There’s another church on Main, a small brick building with a white steeple that needs repainting. The kind of place that sings off-key and passes casseroles around after service. Nobody’s rich there. Nobody’s polished. Everybody knows everybody’s business, but they at least pretend to have manners about it.

“Come with me there Sunday,” I suggest. “Just once.”

He hesitates.

That’s new.

But he nods. “Alright.”

Sunday morning smells like perfume and potluck, cheap coffee and hand lotion and old hymnals. I wear a simple blue dress, nothing flashy, nothing that could be mistaken for attention seeking in a town that calls a woman a whore for dancing with a biker. Elijah looks handsome in pressed slacks and a white shirt, Bible tucked under his arm like always, smile calm like he expects to be welcomed anywhere he goes.

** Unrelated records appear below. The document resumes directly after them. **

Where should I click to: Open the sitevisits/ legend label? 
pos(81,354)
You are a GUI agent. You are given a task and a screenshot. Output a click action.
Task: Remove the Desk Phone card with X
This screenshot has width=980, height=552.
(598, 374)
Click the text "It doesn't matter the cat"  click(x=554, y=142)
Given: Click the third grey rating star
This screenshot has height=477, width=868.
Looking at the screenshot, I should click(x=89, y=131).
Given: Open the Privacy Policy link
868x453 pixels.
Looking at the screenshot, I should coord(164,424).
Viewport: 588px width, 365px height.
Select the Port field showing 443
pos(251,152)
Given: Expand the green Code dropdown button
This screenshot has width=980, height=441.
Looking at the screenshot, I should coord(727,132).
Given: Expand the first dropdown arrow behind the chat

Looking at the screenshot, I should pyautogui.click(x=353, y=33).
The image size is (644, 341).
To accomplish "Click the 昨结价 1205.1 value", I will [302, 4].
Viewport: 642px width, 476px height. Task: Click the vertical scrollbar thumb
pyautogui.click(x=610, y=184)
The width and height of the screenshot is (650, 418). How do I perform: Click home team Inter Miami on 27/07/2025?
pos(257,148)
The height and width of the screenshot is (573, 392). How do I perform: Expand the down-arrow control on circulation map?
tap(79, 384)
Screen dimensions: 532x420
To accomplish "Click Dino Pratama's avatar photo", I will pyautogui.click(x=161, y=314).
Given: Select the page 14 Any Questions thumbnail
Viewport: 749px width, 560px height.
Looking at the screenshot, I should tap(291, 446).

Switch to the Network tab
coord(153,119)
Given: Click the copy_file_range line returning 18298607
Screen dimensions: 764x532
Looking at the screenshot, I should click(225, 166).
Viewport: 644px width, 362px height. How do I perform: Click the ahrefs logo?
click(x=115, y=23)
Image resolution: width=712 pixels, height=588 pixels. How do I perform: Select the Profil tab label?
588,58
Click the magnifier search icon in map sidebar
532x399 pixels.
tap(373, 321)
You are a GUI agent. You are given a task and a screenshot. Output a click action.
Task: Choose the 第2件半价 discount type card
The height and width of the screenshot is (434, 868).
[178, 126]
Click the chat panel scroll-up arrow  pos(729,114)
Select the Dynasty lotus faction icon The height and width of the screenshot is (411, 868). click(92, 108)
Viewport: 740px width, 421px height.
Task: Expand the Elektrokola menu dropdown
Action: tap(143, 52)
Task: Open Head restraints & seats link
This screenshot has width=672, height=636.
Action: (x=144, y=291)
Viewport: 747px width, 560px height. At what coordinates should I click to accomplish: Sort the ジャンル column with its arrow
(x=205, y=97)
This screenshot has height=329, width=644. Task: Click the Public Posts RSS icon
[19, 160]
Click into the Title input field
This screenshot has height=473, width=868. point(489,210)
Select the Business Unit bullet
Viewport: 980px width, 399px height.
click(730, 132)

When we step inside the sanctuary, heads turn.

Hell never stops watching.

I feel it before I see her.

Bethany sits two pews ahead, spine straight, hair immaculate, wearing a pale yellow dress that screams money and control. She turns her head slow when she senses us behind her, and when her eyes land on me, her lips curve into something sharp.

“Elijah,” she says sweet as a church mint and twice as fake. “Didn’t know you were still slumming it.”

My stomach drops so hard it feels like falling.